# 3 color job seperation question



## brad (Feb 23, 2007)

Hi I am relatively new to screen printing and I am wondering when I seperate the colors on a job if I print one color over the last color or for an example on a outlined number do I just print the outline and then print the number inside the outline. Also thould I leave a space between the colors. (a very small space)?
Thanks,Brad


----------



## Fluid (Jun 20, 2005)

Normally you would print with the colors butt registered. No gap between the colors. Depending on your press and film creation device you may actually need to trap the art slightly. here are some visuals that may help with your seps.


----------



## brad (Feb 23, 2007)

thank you. I work with vector art alot doing vinyl decals. so to make sure I am hearing you correctly I outline color right against color and dont leave any space between the colors.


----------



## TeddyRocky (Mar 23, 2007)

Fluid said:


> Normally you would print with the colors butt registered. No gap between the colors. Depending on your press and film creation device you may actually need to trap the art slightly. here are some visuals that may help with your seps.


For example the gradient or "H" example, you would need to print halftones right? Just wanted to clarify if that is correct.


----------



## Fluid (Jun 20, 2005)

The gradient "H: would use halftones and the plates are gradients in greyscale.


----------



## Alpha Statuz (Feb 20, 2009)

Morning! I'm new here, if that weren't obvious. This isn't precisely within this topic, but I were wondering...

When I have a graphic, art piece, etc. and want to have my printer put it down on a number of shirts for me, is it generally the responsibility of the client to first separate every color onto a separate layer/file, or does the printer just ask for a "finished product" image and conduct all separation on their side?

Thanks very much!


----------



## PositiveDave (Dec 1, 2008)

The printer will generally do the seps. He'll know what he want's.
You should prepare the file to make his life easy - ask him what he needs.


----------



## studog79 (Jul 13, 2006)

Alpha Statuz said:


> Morning! I'm new here, if that weren't obvious. This isn't precisely within this topic, but I were wondering...
> 
> When I have a graphic, art piece, etc. and want to have my printer put it down on a number of shirts for me, is it generally the responsibility of the client to first separate every color onto a separate layer/file, or does the printer just ask for a "finished product" image and conduct all separation on their side?
> 
> Thanks very much!


Since you are new the printer would do it. We work with some artists that know screenprinting well enough and know what they want and how to do it and they do the separations. The best is to ask the printer. Also do not flatten the layers.


----------



## elcrowley (Feb 27, 2009)

It's faster if you do it in Photoshop. Yes, film looks much better if are filmed through vector programs (Corel, Illustrator, Freehand..) but you won't notice difference between a film from Photoshop and a vector program once you print on tshirt.

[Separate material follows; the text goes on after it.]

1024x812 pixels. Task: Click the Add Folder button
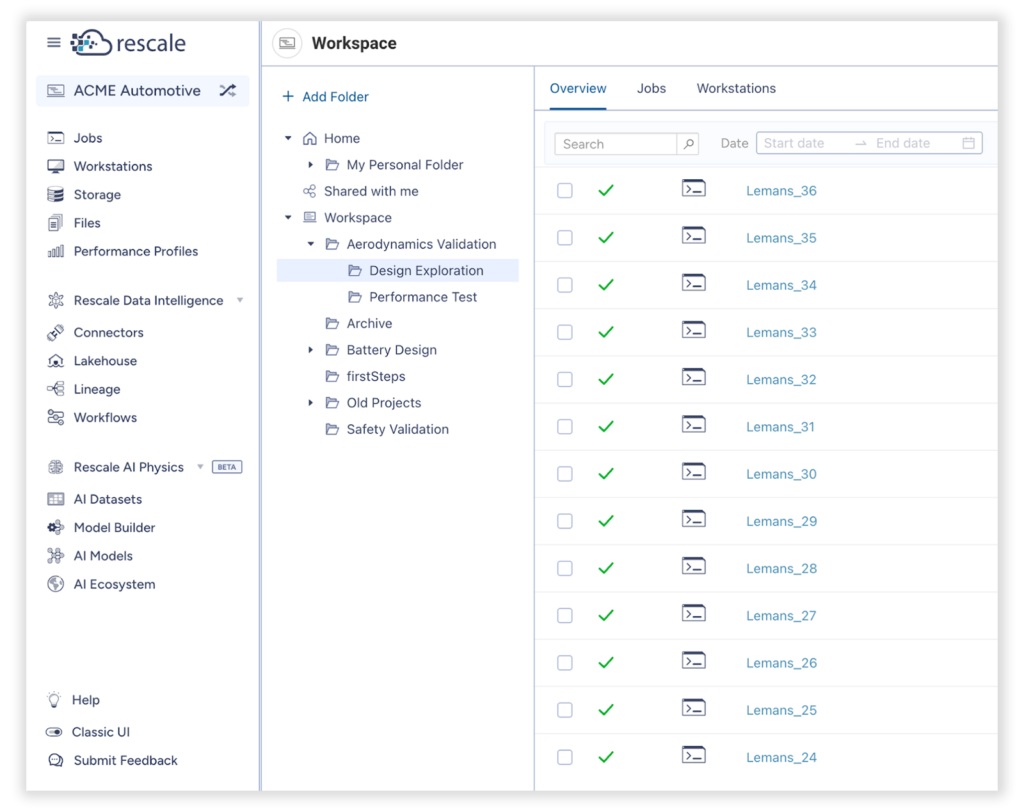[x=326, y=97]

Here is what I do for texts. I create text with a stroke in Freehand. Copy as EPS and paste in Photshop in a new document with 300 dpi. I do create 2 or 3 new channels (depending of number of colors). I do select the inside color of design on one of these channels. Then I load this channel and EXPAND 1 pixel the selection. I do fill the selection on another channel. Channel number 3, I do select the STROKE of EPS pasted in Photoshop. I do pasted on channel 3. Then I do select chnnel 2 selection and DELETE on Channel 3. Check all eyes on channels 1 and 3 an you will a thin space between stroke and fill. Delete channel 3.

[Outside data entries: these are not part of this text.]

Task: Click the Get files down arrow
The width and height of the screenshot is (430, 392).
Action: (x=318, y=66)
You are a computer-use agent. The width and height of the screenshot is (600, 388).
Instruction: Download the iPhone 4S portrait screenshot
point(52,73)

I do ALWAYS keep a small distance between stroke and fill to avoid a "fight" between these colors and undefined edges (very sad to see).

Maybe you see this method dificult, but if you understand it you'll be able to do in Photoshop in just 10 seconds. No joke. Of course text is done in a vector software.....


----------



## TotesMagotes (May 1, 2010)

I recently sent over an image that was originally a jpg/png file. I open that file in Photoshop saved it as an esp file and then magic wanded the two colors I needed printed, inverted and saved them as color channels and sent over. He emailed me back saying he has to completely redesign the artwork because the layer is flattened. Im not sure what he means. I followed a couple of youtube video steps and still confused.

I want to properly give my printer artwork for 2 color prints. What am I doing wrong, if anything?


----------



## elcrowley (Feb 27, 2009)

I think that guy has received the image flattened. All layers as one. So he can't edit them (or it's more difficult).

Example: You have a Photoshop file with some layers. If these layers are separated it is a unflatened image. And if all images are as one layer (you only see one layer) it's a flattened image.


----------